[Pixel coordinate grounding data]
----

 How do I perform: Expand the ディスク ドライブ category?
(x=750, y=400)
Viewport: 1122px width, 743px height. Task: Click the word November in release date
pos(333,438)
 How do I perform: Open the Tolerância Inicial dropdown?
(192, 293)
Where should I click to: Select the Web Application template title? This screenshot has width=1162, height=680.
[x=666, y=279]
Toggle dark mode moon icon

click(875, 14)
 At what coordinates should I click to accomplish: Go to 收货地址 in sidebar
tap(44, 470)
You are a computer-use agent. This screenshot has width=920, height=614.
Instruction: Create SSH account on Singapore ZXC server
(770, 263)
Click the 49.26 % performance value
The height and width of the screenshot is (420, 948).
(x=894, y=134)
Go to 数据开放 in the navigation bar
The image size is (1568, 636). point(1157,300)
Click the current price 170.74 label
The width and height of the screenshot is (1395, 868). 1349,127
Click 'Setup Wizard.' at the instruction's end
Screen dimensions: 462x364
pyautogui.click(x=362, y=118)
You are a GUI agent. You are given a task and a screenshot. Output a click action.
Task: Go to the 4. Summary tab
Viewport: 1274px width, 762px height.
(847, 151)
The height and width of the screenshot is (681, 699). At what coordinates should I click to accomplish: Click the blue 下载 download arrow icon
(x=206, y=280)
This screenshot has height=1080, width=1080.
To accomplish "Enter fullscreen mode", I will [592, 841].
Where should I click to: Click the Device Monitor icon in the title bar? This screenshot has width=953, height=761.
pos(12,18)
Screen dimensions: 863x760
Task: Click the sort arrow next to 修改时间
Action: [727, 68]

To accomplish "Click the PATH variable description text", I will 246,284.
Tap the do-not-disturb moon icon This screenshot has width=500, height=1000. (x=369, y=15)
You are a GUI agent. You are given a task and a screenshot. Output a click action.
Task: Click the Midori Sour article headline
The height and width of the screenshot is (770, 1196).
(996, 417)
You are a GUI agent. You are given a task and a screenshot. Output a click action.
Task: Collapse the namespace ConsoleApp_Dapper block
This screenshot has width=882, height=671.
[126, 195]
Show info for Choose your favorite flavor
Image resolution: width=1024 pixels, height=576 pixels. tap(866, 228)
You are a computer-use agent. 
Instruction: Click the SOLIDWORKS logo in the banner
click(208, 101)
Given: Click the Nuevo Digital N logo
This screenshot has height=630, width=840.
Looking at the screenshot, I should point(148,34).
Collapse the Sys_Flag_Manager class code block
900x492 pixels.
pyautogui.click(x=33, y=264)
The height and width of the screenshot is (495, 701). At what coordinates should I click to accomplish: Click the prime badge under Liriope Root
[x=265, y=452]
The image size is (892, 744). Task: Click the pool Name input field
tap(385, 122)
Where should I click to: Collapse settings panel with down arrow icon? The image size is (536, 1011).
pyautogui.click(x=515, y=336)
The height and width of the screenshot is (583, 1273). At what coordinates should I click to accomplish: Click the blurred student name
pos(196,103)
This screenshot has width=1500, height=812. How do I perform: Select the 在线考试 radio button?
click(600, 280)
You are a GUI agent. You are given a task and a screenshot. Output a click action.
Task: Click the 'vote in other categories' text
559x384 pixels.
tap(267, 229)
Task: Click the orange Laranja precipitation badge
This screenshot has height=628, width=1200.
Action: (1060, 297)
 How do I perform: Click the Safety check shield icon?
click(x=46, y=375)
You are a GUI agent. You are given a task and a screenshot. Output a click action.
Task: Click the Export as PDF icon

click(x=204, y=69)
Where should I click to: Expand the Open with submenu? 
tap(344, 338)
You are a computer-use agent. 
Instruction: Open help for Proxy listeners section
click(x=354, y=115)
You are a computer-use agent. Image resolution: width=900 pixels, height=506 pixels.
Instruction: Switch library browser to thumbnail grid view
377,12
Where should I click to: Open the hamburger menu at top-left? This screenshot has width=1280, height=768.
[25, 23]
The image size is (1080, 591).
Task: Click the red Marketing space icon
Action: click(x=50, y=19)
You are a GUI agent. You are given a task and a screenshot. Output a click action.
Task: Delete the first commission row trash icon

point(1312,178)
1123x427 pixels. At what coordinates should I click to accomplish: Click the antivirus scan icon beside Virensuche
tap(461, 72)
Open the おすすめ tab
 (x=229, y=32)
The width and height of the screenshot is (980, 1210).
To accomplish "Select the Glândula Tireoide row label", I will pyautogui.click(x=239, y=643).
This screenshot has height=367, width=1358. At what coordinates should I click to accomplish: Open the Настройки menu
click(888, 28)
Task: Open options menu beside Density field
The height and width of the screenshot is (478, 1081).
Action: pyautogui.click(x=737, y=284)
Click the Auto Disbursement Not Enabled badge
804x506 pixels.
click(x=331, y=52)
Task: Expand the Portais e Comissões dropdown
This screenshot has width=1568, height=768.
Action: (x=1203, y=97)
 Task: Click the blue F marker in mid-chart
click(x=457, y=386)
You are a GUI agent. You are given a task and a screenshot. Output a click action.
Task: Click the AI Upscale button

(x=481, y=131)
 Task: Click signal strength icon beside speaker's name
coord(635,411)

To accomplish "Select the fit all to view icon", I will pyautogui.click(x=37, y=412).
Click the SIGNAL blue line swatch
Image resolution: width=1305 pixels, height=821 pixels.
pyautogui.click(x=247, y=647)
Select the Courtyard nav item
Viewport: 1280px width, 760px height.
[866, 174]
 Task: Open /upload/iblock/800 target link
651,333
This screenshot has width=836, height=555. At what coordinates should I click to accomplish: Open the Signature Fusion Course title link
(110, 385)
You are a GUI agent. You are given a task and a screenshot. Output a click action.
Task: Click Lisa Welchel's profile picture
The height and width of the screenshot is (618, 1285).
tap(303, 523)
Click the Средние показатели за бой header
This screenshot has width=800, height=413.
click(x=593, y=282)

----

[Problem to solve] Copy out all the lines of the records that include "text".

[Solution below]
To accomplish "Click the PATH variable description text", I will 246,284.
Task: Click the 'vote in other categories' text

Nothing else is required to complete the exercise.